Using our email marketing example again, if you have a newsletter subscriber capture area on your website that asks for a name and email, then it is entirely reasonable for someone to expect that they will receive email newsletters from you if they provide this data. They shouldn’t, however, be asked for out-of-the-blue sales referrals, as they couldn’t reasonably expect this. The more information you can provide at the capture point, the easier it is for everyone to understand why you want to collect their data. For example, by stating something like ‘Fill in your name and email and we’ll be in touch with you about regular news and offers’, you provide a clear purpose for the capture of data.
Users’ rights under the GDPR.
In addition to the obligations placed on data collection relating to EU citizens, the GDPR also sets out the rights of individuals. Most of them are straightforward and unsurprising. But there are a couple of them that you should be mindful of.
Keep in mind that wherever you need to respond to a request under one of these rights, you have one month to respond and take action. That’s one month from receipt of the request.
- Right to be informed; individuals have a right under the GDPR to be informed that you’re collecting their data for a particular purpose. You need to let people know why you’re collecting their data, for how long you’ll be keeping their data, and whom it will be shared with.
- Right of access; a person is entitled to access their personal data as a way to request rectification or erasure of their personal information (see the next two points). They are also entitled to lodge a complaint under this right and be informed about the safeguards put in place if their data is transferred to a third country or international organisation.
And no, you can’t charge someone a fee when they ask for access to and information about their data. But you can charge a reasonable fee when their request is manifestly unfounded or excessive (think overly repetitious).
- Right to rectification; a person has a right under the GDPR to have their data corrected if it is inaccurate. This right is closely linked with one of the principles of the GDPR that deals with maintaining accurate data. This right is fairly straightforward; if someone realises their data is wrong and they ask you to correct the error, then you need to comply with their request.
- Right to erasure; a person can make a request to you have their data erased. However, this is not an absolute right and only applies in certain circumstances. If the purpose for which you collected the data is no longer necessary or required, then a person can request to have their data erased. Keep in mind that if you are relying on a legitimate interest as the basis for processing someone’s data, a person can make a valid request to have their data erased if there is no legitimate interest in continuing to process their data. For example, where a newsletter subscriber doesn’t want to receive your company updates anymore. You must also erase a person’s data where you need to comply with a legal obligation.

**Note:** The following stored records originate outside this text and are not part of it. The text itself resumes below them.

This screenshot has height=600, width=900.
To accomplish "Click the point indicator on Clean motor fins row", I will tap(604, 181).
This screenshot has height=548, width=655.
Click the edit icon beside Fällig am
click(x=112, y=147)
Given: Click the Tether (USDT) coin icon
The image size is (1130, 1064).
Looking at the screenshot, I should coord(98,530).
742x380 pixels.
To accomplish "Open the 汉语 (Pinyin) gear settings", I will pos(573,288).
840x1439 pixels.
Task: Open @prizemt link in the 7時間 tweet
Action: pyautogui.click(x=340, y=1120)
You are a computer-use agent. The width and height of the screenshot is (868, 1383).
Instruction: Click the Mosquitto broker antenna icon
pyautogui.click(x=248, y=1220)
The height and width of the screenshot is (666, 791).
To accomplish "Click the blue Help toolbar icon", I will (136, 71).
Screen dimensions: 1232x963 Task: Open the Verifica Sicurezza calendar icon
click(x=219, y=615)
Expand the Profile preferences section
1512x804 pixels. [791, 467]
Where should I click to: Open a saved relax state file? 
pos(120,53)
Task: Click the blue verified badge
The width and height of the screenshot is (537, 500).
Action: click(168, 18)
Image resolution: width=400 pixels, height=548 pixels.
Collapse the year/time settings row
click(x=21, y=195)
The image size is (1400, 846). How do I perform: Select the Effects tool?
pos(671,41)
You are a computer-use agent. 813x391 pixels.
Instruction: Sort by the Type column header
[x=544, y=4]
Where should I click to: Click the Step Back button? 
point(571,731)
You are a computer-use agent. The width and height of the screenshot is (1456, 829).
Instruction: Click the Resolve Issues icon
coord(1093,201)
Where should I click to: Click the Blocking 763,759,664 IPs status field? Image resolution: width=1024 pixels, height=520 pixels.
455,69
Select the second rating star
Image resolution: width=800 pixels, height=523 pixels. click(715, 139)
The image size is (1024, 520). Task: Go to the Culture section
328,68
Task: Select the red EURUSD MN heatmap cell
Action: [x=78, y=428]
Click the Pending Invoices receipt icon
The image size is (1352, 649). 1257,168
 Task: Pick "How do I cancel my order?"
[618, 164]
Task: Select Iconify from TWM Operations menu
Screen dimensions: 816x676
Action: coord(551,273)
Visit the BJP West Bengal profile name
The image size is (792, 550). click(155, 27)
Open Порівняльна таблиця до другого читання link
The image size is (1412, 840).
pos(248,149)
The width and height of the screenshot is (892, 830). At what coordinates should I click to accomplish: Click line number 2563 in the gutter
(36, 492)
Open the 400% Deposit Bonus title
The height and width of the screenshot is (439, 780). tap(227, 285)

- Right to restrict processing; this right is where someone asks you to restrict the processing or use of their data. Similar to the right of erasure, it is not absolute and only applies in certain circumstances. One of these circumstances is if the data has been unlawfully processed. Restriction of data might mean that you store the person’s information but do not process it. A simple example: if someone asks you to stop sending them promotional emails, then you need to stop sending them emails; the data still exists; you just can’t use it for that purpose anymore, at least until the person provides consent again.
- Right to data portability; you will need to be mindful of this right depending on the type of organisation you are and the data you collect. A person has a right under the GDPR to obtain and use their personal data for their own purposes across different services. The way you comply with this right is by making sure the data is available in commonly used forms (such as CSV files) and that the data can be specifically extracted if required. You may also be required to transfer the data directly to another organisation—so data needs to be stored in a way that makes this possible.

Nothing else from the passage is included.